**Problem requirements:**
Output each record below exactly. No images go in the copy.

[Records from a data collection]

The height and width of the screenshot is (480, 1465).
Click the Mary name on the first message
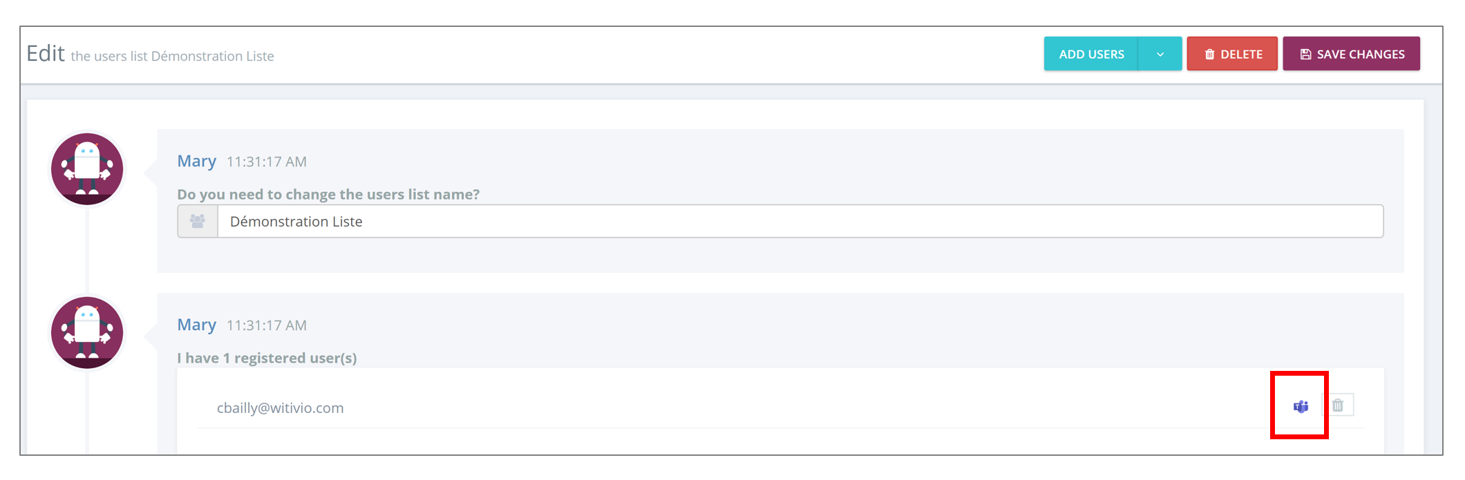[x=196, y=161]
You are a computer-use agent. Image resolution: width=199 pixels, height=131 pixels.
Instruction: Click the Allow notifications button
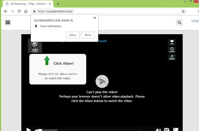[x=73, y=35]
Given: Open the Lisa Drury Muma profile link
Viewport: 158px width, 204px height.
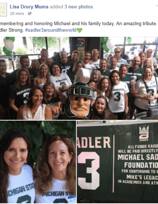Looking at the screenshot, I should 29,7.
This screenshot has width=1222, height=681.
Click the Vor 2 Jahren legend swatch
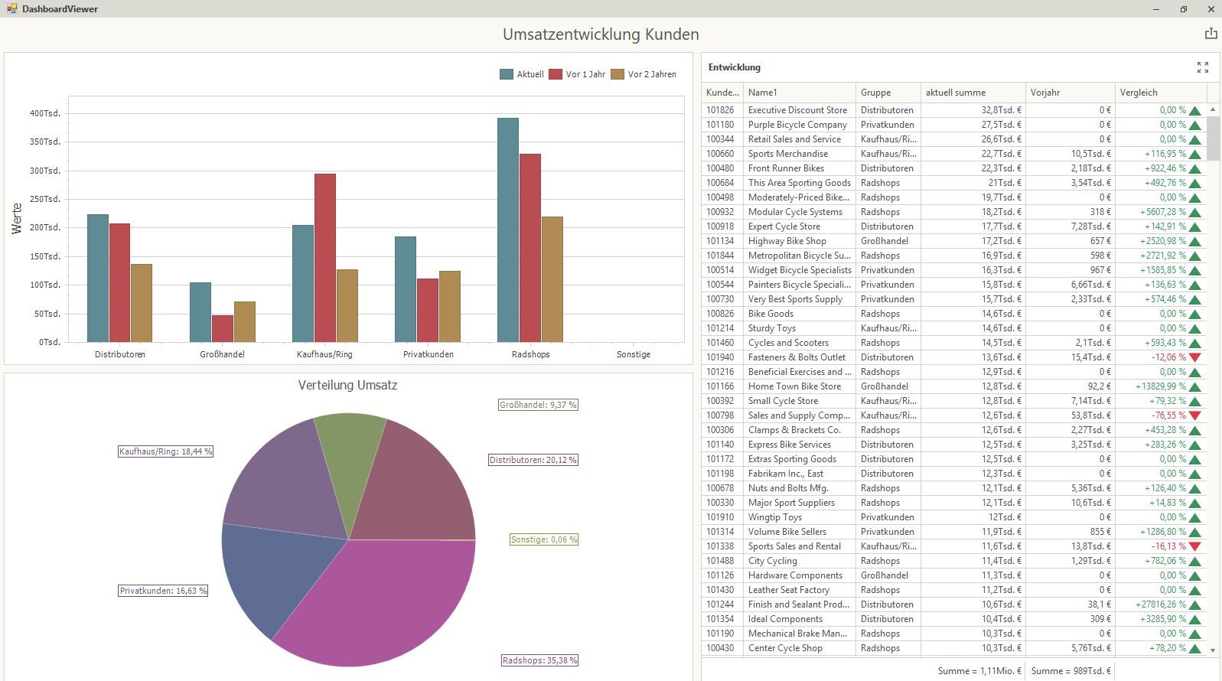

**Exercise result:**
The height and width of the screenshot is (480, 1465).
Click the Mary name on the first message
[x=196, y=161]
You are a computer-use agent. Image resolution: width=199 pixels, height=131 pixels.
Instruction: Click the Allow notifications button
[x=73, y=35]
Given: Open the Lisa Drury Muma profile link
Viewport: 158px width, 204px height.
Looking at the screenshot, I should 29,7.
This screenshot has width=1222, height=681.
Click the Vor 2 Jahren legend swatch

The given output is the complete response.